## ASSIGNMENT
Among the records below, one line contains "Image resolution: width=376"; copy that line and all that follow it, exactly as written.
● ● ● ● ● ● ●
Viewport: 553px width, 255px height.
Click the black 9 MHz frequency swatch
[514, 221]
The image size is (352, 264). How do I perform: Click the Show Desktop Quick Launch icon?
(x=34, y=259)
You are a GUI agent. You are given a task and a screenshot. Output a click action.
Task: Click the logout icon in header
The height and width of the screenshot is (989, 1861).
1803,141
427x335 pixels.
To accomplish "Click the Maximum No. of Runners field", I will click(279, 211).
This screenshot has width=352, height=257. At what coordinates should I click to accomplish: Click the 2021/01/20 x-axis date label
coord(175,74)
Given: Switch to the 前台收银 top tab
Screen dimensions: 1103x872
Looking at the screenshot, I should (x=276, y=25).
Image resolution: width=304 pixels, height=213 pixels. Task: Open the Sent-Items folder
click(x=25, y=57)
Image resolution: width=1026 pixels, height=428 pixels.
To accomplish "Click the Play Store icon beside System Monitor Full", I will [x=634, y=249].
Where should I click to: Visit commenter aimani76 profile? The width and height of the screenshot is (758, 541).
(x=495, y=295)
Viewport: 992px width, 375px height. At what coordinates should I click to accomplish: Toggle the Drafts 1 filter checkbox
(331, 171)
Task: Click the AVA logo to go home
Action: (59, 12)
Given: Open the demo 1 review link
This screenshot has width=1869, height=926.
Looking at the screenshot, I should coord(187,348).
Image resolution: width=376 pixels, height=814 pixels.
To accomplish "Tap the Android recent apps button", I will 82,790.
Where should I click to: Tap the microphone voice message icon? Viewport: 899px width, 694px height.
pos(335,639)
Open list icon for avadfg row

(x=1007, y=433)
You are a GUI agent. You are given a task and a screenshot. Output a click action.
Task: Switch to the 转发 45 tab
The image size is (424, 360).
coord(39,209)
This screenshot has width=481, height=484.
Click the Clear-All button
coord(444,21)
● ● ● ● ● ● ●
## ANSWER SPACE
Image resolution: width=376 pixels, height=814 pixels.
To accomplish "Tap the Android recent apps button", I will 82,790.
Where should I click to: Tap the microphone voice message icon? Viewport: 899px width, 694px height.
pos(335,639)
Open list icon for avadfg row

(x=1007, y=433)
You are a GUI agent. You are given a task and a screenshot. Output a click action.
Task: Switch to the 转发 45 tab
The image size is (424, 360).
coord(39,209)
This screenshot has width=481, height=484.
Click the Clear-All button
coord(444,21)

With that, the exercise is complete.